The elements of a firm` s customer interface are: target market,
fulfillment and support, pricing model.
Target market is the limited group of individuals or businesses that it
tries to address.
The target market a firm selects affects everything it does (the strategic
assets it acquires, the partnerships it makes, the promotional
campaigns).
Fulfillment and support describe the way a firm` s product or service
goes to the market or how it reaches its customers.
It also refers to the channels a firm uses and the level of customer
support it provides.
Firms differ along these dimensions.
Example:
Suppose that a new venture developed a new cell phone technology.
The firm has several options regarding how to take its technology to the
market, such as: to license the technology to existing cell phone companies (such as
Nokia, Ericsson) to manufacture the cell phone itself and establish its own sales
channels
to partner with a cell phone company (such as Motorola) and sell through partnerships with the cell phone service providers.
The choice a firm makes about fulfillment and service has a dramatic
impact on the type of company that evolves and the business model it
develops.
Example:
If the firm licenses its technology, it would build a business model that
emphasizes research and development.
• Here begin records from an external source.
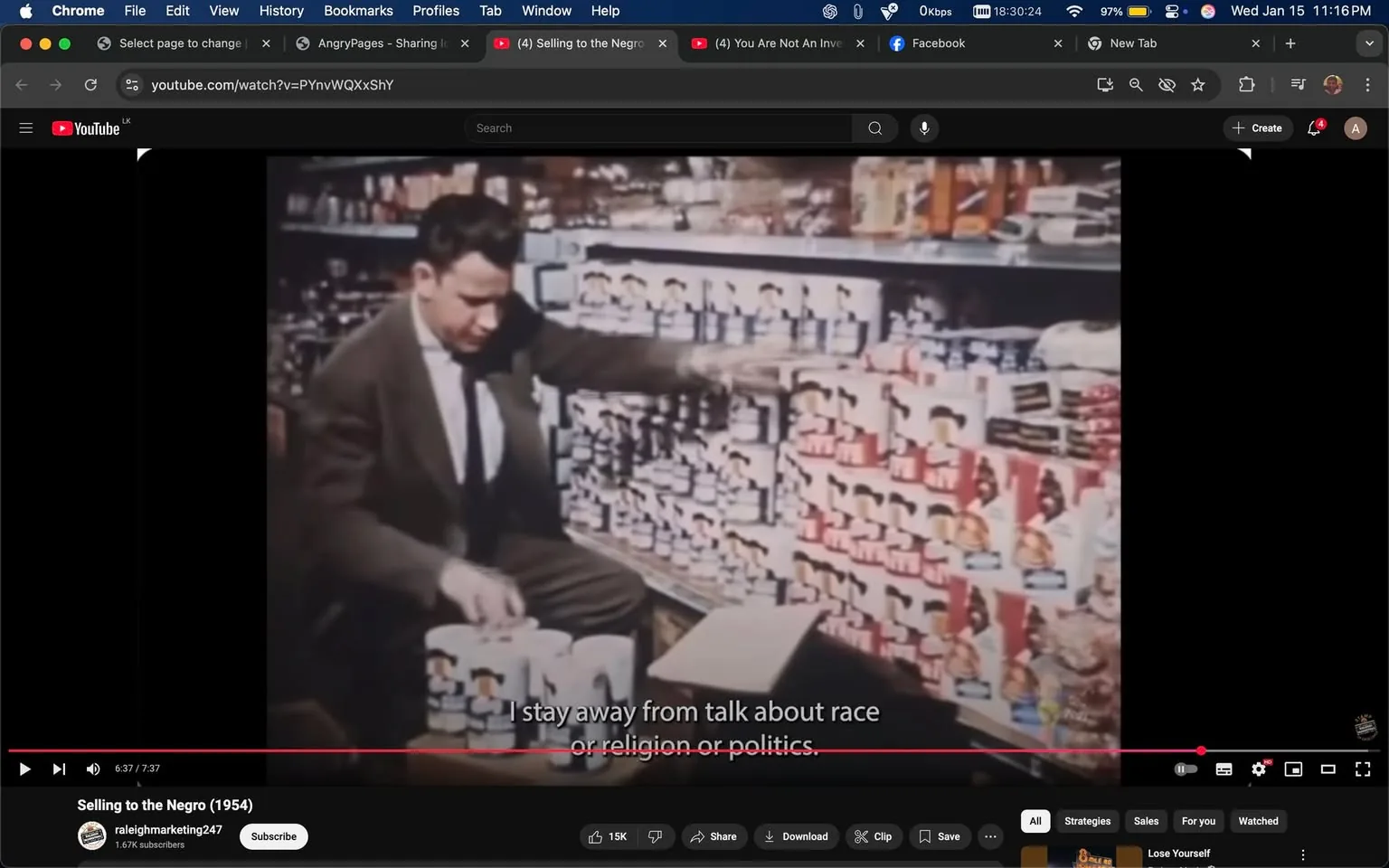This screenshot has height=868, width=1389.
Task: Open the more actions ellipsis below the video
Action: coord(990,836)
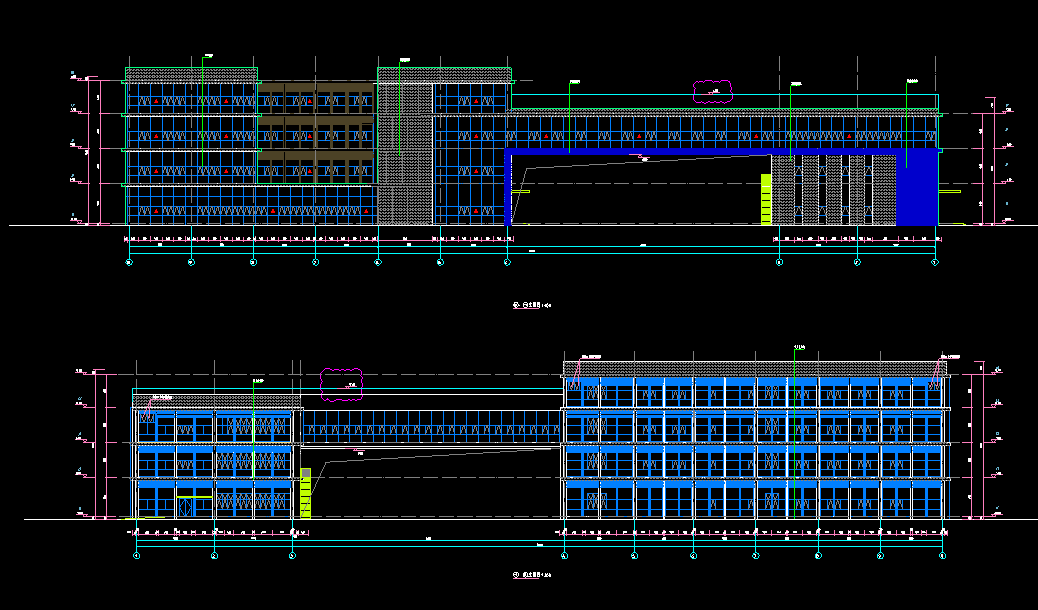Screen dimensions: 1038x610
Task: Click the upper elevation drawing title text
Action: tap(531, 305)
If it decides to manufacture its
own cell phones, it would need to establish core competencies in the
areas of manufacturing and design and to form partnerships with cell
phone retailers.
The level of customer support a firm is willing to offer also impacts its
business model.
Some firms differentiate their products or services and provide extra
value to their customers through high levels of service and support.
Customer service can include delivery and installation, financing
arrangements, customer training, guarantees, repairs, convenient hours
of operation, convenient parking, information through Web sites.
Pricing structure
Pricing models vary depending on a firm` s target market and its pricinf
philosophy.
Example:
a). Some rental car companies charge a daily flat rate, while other charge so much per mile.
b). Some consultants charge a flat fee for performing a service, while others charge on hourly rate.
It is difficult for a new venture to differentiate themselves on price, which
is a common strategy for larger firms with more economies of scale.